Our Hereditary Representative is flown. Laugh, black Royalists: yet be it in your sleeve only; lest Patriotism notice, and waxing frantic, lower the Lanterne! In Paris alone is a sublime National Assembly with its calmness; truly, other places must take it as they can: with open mouth and eyes; with panic cackling, with wrath, with conjecture. How each one of those dull leathern Diligences, with its leathern bag and 'The King is fled,' furrows up smooth France as it goes; through town and hamlet, ruffles the smooth public mind into quivering agitation of death-terror; then lumbers on, as if nothing had happened! Along all highways; towards the utmost borders; till all France is ruffled,--roughened up (metaphorically speaking) into one enormous, desperate-minded, red-guggling Turkey Cock!

For example, it is under cloud of night that the leathern Monster reaches Nantes; deep sunk in sleep.

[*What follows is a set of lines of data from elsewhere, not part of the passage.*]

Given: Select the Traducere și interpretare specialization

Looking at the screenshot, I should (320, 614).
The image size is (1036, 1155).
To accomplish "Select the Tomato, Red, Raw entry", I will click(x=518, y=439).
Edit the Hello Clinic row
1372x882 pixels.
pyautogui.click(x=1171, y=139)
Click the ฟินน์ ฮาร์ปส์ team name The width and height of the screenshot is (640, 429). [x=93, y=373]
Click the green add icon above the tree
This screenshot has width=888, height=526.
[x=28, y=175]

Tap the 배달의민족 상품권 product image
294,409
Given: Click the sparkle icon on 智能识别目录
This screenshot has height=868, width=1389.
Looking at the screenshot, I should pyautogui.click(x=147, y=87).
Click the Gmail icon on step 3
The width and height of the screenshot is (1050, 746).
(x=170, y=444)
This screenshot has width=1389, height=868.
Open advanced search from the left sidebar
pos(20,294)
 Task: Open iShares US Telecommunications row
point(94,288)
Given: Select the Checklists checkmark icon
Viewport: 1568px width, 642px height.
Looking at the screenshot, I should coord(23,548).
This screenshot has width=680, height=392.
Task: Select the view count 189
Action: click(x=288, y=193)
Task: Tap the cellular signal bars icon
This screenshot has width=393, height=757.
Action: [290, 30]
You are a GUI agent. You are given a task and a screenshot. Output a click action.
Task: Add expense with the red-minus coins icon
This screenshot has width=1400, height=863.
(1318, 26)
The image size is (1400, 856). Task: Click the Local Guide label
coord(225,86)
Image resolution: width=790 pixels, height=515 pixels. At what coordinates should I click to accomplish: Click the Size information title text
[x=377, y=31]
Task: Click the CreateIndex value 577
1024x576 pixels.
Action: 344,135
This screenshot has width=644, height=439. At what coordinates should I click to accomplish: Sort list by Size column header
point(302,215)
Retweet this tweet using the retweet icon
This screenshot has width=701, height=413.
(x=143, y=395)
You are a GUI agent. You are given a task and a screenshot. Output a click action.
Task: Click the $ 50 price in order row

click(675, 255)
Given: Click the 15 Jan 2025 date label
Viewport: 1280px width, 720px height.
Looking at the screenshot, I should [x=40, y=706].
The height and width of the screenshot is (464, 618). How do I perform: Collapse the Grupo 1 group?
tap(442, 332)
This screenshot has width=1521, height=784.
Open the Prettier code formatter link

The word spoken rouses all Patriot men:

General Dumouriez, enveloped in roquelaures, has to descend from his bedroom; finds the street covered with 'four or five thousand citizens in their shirts.' (Dumouriez, Memoires, ii. 109.) Here and there a faint farthing rushlight, hastily kindled; and so many swart-featured haggard faces, with nightcaps pushed back; and the more or less flowing drapery of night-shirt: open-mouthed till the General say his word! And overhead, as always, the Great Bear is turning so quiet round Bootes; steady, indifferent as the leathern Diligence itself. Take comfort, ye men of Nantes: Bootes and the steady Bear are turning; ancient Atlantic still sends his brine, loud-billowing, up your Loire-stream; brandy shall be hot in the stomach: this is not the Last of the Days, but one before the Last.--The fools! If they knew what was doing, in these very instants, also by candle-light, in the far North-East!

Perhaps we may say the most terrified man in Paris or France is--who thinks the Reader?--seagreen Robespierre. Double paleness, with the shadow of gibbets and halters, overcasts the seagreen features: it is too clear to him that there is to be 'a Saint-Bartholomew of Patriots,' that in four-and-twenty hours he will not be in life. These horrid anticipations of the soul he is heard uttering at Petion's; by a notable witness. By Madame Roland, namely; her whom we saw, last year, radiant at the Lyons Federation! These four months, the Rolands have been in Paris; arranging with Assembly Committees the Municipal affairs of Lyons, affairs all sunk in debt;--communing, the while, as was most natural, with the best Patriots to be found here, with our Brissots, Petions, Buzots, Robespierres; who were wont to come to us, says the fair Hostess, four evenings in the week.

They, running about, busier than ever this day, would fain have comforted the seagreen man: spake of Achille du Chatelet's Placard; of a Journal to be called The Republican; of preparing men's minds for a Republic. "A Republic?" said the Seagreen, with one of his dry husky unsportful laughs, "What is that?" (Madame Roland, ii. 70.) O seagreen Incorruptible, thou shalt see!